Tokayev sworn in as Kazakhstan’s 2nd president
Kazakhstan's President Kassym-Jomart Tokayev takes the oath during his inauguration ceremony in Nur-Sultan, Kazakhstan June 12, 2019. (Reuters Photo)


Kassym-Jomart Tokayev has been sworn in as Kazakhstan's president on Wednesday.

The swearing-in ceremony in the Independence Palace saw participation of high-profile officials from Kazakhstan, including former President Nursultan Nazarbayev, lawmakers and ambassadors in Kazakhstan.

Addressing the participants, Tokayev vowed to serve people "fairly," to abide by the laws and guarantee the rights and freedom of the citizens. He pledged that "different opinions, united nation" would be a slogan of his presidency.

He was shown kissing the state flag in a ceremony broadcast on state television that was watched over by Nazarbayev and marked in ceremonial pomp by the national anthem and artillery salutes.

Tokayev, 66, was elected Kazakhstan's president in an early election on June 9 by receiving 70.96% of the votes. The career diplomat became only the country's second elected president, succeeding 78-year-old Nursultan Nazarbayev, who stepped down in March after ruling since Soviet times.

He took the reins as acting president a day after Nazarbayev's resignation and announced the oil-rich Central Asian country would hold early election June 9.

Speaking in both Kazakh and Russian during the ceremony, Tokayev said that the results of Sunday's polls which he won with over 70% of the vote showed that the people had "supported the strategy of Elbasy," which translates from Kazakh as "Leader of the Nation" and refers to Nazarbayev's constitutionally designated status.

Along with his role as "Leader of the Nation," which affords him unique policymaking privileges, he is the lifelong chairman of the country's powerful security council and the leader of the ruling party that nominated Tokayev for the vote.

The interior ministry said that 500 citizens were arrested in protests called by Nazarbayev's foreign-based nemesis Mukhtar Ablyazov on Sunday, and a further 200 on Monday.

Some protesters on Sunday told AFP they did not identify with Ablyazov's banned Democratic Choice of Kazakhstan (DCK) movement but would continue to protest against a vote they view as illegitimate.

Hundreds took to the streets on Monday in a protest unrelated to those called by Ablyazov, after a popular Kazakh poet was detained for calling an unsanctioned rally calling for the election results to be canceled.

Rinat Zaitov, who has a strong following on social media, was later released, but scores of protesters continued to roam the streets of the country's largest city Almaty late into the night.

Large police military vehicles later surrounded the protesters as elite police forces made arrests.

Tokayev has pledged to create a "dialogue with society" as president but there are doubts over what he can achieve as a long-serving insider in a regime strongly resistant to political reforms.

On Wednesday he pledged to create a "national council of public trust" to increase public participation in policymaking.

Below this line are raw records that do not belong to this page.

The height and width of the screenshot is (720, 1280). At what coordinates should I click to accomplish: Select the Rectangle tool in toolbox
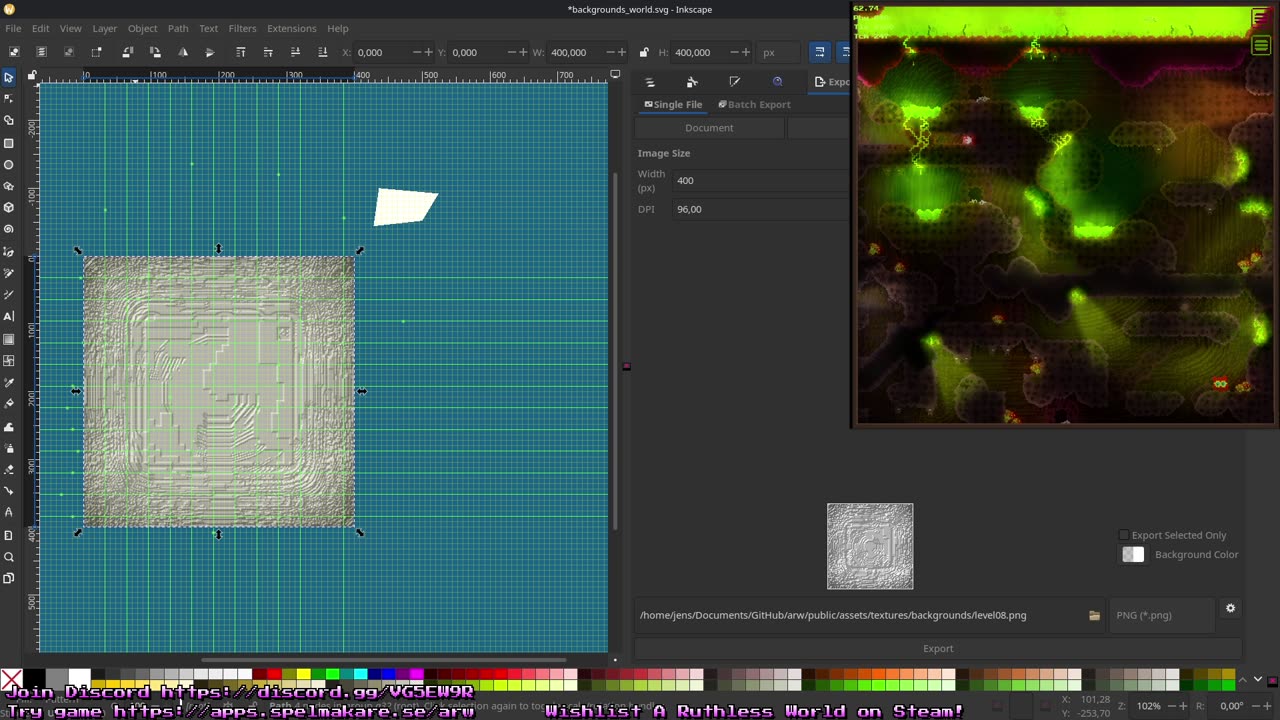[x=9, y=143]
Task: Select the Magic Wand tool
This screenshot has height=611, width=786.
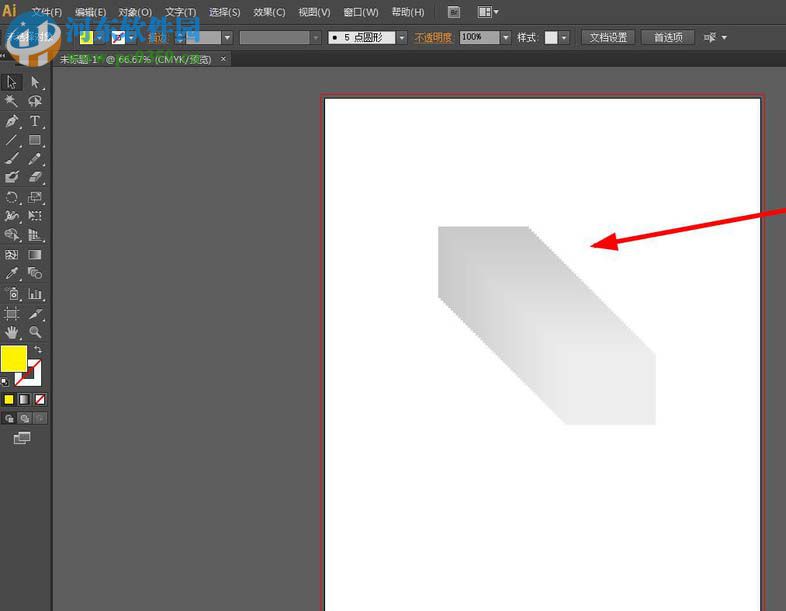Action: 12,101

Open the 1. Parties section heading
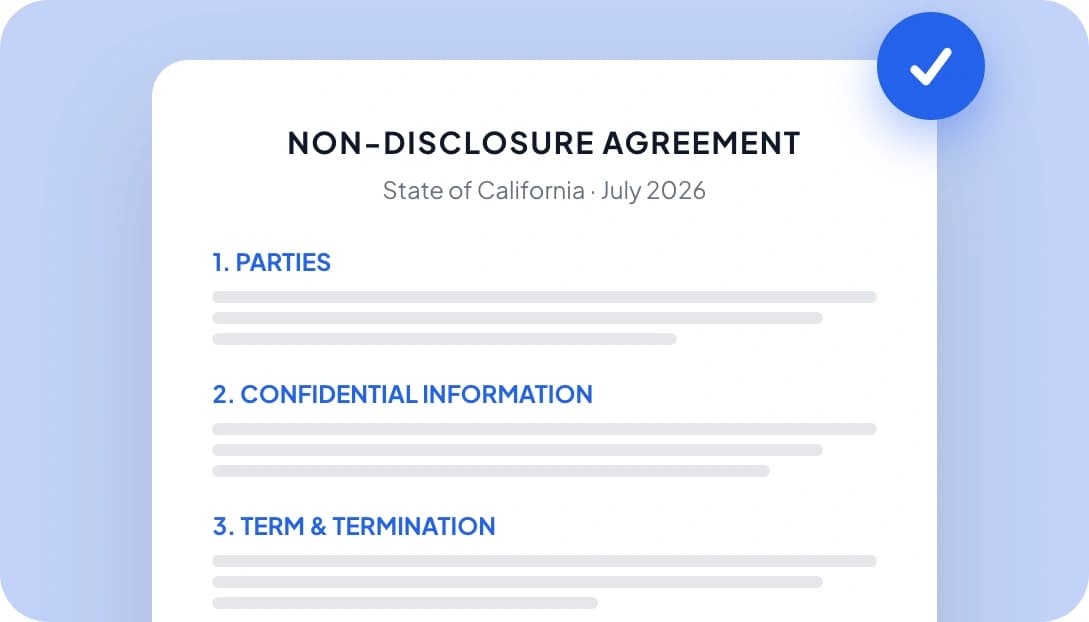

He also pledged to "seriously refresh social policies" in comments that appear designed to head off the protest mood.

Public dissatisfaction with law enforcement has deepened since election day as internet users shared footage of elderly protesters being detained and some citizens unconnected to the protests being manhandled into a police van.

Several journalists, including two AFP correspondents, were also detained on election day as part of a police response that Tokayev has publicly supported.

Dimash Alzhanov, a political scientist and campaigner for police reform who was detained twice before being released on Sunday and Monday, told AFP Wednesday that he doubted Tokayev's pledge to boost civil society and grow public trust.

"(Tokayev) is illegitimate because he was elected with major violations. Before talking about public trust he should institute serious political reforms that show the system's relationship to citizens is changing," Alzhanov told AFP by telephone.

The country's state prosecutor warned Wednesday that protesters would continue to be detained for participating in "illegal" rallies, with further protests expected later in the day.